On 01.03.2019 11:53, Stefan Sperling wrote:
> On Thu, Feb 28, 2019 at 10:44:25PM +0100, Denis Excoffier wrote:
>> Hello,
>>
>> The situation of the replacement of a directory by a circular symlink
>> generates an XML fragment which is invalid, hence triggers a failure
>> within the calling system. See hereafter the recipe.
>>
>> Starting from a clean folder, do the following:
>>
>> % svn mkdir 1
>> A 1
>> % rmdir 1
>> % ln -s 1 1
>> % touch 2
>> % svn status --xml
>> <?xml version="1.0" encoding="UTF-8"?>
>> <status>
>> <target
>> path=".">
>> <entry
>> path="1">
>> <wc-status
>> item="obstructed"
>> revision="-1"
>> props="none">
>> </wc-status>
>> </entry>
>> svn: E000062: Can't open directory '/Users/dexco/svntest/svn/1': Too many levels of symbolic links
>> %
>>
>> There is a missing end tag for <target> and <status>.

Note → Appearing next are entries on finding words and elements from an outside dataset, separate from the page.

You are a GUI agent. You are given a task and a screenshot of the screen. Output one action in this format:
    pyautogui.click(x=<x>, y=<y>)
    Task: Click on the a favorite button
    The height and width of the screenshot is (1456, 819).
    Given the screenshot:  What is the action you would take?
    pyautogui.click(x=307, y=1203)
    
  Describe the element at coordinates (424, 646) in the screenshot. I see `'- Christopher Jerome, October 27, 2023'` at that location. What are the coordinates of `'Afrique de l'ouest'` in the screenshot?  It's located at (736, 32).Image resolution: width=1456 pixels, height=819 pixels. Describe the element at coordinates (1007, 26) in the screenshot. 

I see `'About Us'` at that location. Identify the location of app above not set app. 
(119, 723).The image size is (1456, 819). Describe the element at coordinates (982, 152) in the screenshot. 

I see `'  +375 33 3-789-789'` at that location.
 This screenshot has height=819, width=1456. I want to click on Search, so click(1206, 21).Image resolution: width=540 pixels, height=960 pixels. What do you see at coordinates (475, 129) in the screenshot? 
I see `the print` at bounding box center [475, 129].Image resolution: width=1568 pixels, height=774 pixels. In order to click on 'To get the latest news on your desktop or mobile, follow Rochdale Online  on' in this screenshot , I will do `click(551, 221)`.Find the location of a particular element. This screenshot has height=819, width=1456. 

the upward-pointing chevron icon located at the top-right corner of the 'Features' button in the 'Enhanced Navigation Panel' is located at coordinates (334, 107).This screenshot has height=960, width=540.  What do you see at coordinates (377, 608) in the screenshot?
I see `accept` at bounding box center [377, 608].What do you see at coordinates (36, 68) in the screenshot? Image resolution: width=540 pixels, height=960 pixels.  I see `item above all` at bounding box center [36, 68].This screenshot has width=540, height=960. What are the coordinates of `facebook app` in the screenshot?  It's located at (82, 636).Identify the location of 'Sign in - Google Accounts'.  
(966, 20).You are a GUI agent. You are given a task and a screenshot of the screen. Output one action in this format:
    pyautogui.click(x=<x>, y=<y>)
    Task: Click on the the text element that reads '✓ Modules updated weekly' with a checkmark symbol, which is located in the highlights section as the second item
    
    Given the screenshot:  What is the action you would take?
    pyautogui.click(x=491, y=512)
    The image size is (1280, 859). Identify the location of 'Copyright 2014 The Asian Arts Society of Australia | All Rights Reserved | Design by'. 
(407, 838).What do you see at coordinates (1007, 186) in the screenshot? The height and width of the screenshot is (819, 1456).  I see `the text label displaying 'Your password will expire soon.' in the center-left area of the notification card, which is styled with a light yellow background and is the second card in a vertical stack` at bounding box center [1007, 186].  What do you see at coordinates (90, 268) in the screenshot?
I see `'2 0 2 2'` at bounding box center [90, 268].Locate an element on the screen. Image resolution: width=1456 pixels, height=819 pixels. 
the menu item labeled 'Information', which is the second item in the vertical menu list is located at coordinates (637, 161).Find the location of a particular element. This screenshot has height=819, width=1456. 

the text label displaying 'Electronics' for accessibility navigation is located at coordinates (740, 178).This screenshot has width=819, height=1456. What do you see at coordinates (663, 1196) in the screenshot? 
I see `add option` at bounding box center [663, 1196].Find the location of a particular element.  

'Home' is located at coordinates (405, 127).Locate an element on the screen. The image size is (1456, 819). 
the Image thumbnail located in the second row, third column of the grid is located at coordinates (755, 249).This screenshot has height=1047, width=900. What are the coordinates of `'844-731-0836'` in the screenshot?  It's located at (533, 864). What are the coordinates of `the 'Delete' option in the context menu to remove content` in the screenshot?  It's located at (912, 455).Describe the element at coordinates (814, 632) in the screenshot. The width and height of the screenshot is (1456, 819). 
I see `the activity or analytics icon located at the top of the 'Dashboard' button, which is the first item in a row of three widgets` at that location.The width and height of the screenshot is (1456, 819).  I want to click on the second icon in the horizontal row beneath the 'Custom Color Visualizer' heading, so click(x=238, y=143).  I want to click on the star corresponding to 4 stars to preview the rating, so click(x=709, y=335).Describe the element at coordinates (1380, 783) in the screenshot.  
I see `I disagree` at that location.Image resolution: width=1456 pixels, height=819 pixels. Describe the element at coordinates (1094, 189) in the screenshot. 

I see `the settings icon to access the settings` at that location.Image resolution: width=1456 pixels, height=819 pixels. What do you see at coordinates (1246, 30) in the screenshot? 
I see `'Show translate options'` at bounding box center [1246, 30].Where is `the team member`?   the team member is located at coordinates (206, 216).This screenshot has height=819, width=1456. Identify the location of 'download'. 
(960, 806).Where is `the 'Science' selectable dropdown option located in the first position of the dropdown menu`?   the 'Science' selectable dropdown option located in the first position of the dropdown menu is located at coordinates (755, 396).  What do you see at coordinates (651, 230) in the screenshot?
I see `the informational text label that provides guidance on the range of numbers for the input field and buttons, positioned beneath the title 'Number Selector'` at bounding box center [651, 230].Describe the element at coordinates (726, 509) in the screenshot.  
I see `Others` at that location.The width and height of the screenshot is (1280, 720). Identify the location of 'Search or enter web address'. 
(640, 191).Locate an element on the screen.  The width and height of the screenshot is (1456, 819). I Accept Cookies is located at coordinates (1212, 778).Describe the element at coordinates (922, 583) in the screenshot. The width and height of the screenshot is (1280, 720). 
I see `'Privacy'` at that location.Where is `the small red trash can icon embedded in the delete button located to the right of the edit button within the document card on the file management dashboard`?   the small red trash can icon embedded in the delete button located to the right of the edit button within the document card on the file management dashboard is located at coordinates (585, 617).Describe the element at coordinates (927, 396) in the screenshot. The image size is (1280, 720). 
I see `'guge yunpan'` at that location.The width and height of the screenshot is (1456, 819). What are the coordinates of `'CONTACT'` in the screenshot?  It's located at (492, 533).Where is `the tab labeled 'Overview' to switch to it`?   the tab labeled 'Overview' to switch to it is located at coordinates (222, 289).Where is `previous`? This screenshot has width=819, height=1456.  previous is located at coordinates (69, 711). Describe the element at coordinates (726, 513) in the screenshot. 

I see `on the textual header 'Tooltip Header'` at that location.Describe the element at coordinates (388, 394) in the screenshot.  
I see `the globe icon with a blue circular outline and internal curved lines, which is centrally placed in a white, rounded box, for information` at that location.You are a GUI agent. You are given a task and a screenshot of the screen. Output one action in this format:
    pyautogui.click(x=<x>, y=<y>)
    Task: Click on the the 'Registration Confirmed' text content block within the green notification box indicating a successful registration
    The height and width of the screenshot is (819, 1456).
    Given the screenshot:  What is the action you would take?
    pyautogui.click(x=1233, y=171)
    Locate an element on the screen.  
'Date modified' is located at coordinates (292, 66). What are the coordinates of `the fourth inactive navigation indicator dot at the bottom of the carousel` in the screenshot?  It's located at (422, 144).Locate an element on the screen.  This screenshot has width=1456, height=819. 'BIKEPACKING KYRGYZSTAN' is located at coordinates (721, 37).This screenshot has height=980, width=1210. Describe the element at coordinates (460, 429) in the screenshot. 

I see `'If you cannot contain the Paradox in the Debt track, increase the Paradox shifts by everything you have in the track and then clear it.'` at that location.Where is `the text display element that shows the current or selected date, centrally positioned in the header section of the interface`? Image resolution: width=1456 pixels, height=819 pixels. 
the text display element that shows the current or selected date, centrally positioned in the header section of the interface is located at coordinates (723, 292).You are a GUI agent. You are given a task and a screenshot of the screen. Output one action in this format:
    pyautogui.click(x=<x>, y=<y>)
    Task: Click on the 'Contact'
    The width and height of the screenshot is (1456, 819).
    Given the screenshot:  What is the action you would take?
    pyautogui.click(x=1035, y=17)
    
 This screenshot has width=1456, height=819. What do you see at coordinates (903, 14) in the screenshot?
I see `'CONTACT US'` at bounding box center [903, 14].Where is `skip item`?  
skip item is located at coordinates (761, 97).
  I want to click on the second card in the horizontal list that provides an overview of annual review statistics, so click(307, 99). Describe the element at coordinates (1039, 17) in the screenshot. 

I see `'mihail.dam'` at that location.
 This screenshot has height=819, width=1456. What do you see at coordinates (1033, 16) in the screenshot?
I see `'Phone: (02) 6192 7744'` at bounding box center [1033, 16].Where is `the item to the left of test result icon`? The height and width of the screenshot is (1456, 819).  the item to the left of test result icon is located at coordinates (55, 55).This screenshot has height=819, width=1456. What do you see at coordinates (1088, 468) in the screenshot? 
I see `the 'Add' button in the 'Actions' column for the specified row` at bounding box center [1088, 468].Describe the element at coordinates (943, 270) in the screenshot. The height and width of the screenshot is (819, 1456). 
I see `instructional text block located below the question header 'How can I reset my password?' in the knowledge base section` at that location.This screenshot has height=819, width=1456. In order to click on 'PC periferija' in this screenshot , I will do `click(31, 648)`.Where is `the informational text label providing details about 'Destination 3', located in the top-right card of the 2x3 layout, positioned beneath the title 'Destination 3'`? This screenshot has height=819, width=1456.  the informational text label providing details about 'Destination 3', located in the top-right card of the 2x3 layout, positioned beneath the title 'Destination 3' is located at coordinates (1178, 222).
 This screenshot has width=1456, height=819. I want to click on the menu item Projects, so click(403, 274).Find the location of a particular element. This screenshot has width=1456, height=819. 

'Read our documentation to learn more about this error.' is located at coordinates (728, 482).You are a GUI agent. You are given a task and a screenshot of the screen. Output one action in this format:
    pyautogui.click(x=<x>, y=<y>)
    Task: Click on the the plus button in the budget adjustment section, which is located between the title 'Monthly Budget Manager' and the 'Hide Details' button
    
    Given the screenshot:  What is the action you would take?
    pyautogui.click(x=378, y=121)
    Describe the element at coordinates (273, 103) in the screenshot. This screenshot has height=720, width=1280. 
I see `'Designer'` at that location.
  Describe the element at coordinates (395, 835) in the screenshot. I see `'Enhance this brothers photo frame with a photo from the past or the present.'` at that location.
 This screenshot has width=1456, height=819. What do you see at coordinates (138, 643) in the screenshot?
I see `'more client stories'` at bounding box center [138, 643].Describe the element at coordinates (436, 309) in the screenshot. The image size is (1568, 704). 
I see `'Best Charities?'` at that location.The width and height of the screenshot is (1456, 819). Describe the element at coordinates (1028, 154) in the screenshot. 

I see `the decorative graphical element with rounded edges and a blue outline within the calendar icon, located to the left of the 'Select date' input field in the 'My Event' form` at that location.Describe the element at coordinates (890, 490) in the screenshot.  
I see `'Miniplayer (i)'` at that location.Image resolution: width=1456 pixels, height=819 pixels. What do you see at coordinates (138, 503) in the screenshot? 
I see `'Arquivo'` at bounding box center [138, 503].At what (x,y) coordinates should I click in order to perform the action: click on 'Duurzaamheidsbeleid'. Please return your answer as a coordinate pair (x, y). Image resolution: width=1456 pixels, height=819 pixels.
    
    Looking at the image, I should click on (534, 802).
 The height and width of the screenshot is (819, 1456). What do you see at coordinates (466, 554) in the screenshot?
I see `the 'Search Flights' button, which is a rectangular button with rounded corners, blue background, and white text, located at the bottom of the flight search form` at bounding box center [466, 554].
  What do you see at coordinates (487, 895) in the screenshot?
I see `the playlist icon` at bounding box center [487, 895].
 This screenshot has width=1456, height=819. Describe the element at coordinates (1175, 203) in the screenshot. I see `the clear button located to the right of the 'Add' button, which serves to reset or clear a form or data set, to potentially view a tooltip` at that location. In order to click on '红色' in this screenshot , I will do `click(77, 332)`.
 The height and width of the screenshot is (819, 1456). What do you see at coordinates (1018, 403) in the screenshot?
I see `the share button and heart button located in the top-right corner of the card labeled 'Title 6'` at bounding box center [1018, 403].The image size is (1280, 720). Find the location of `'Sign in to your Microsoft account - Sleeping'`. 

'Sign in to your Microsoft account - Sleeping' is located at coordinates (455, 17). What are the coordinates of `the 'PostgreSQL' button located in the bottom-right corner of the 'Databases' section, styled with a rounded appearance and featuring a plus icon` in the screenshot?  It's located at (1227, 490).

>> Another issue is missing output: path '2' is not listed.
>>
>> The correction of these issues will be much appreciated (i use 1.11.1).
>>
>> Regards,
>>
>> Denis Excoffier.
> Hi Denis,
>
> This problem is not specific to symbolic links.
> There are quite a few cases where --xml produces invalid XML
> when it runs into some kind of error. Perhaps the command
> line client should be fixed to close open XML tags when an
> error occurs, though this also risks people or scripts not
> noticing such errors.
>
> I suppose that, ideally, our XML output would embed errors
> inside the XML stream in a well-defined manner, as well as
> printing errors on stderr.
>
> So fixing this would require some non-trivial amount of effort.
> Would you have time and skills to work on this issue?
My advice is to leave well enough alone. Any callers of our tools
_should_ check the exit code before assuming that the output is valid.
Just streaming the output through a SAX parser isn't the best strategy.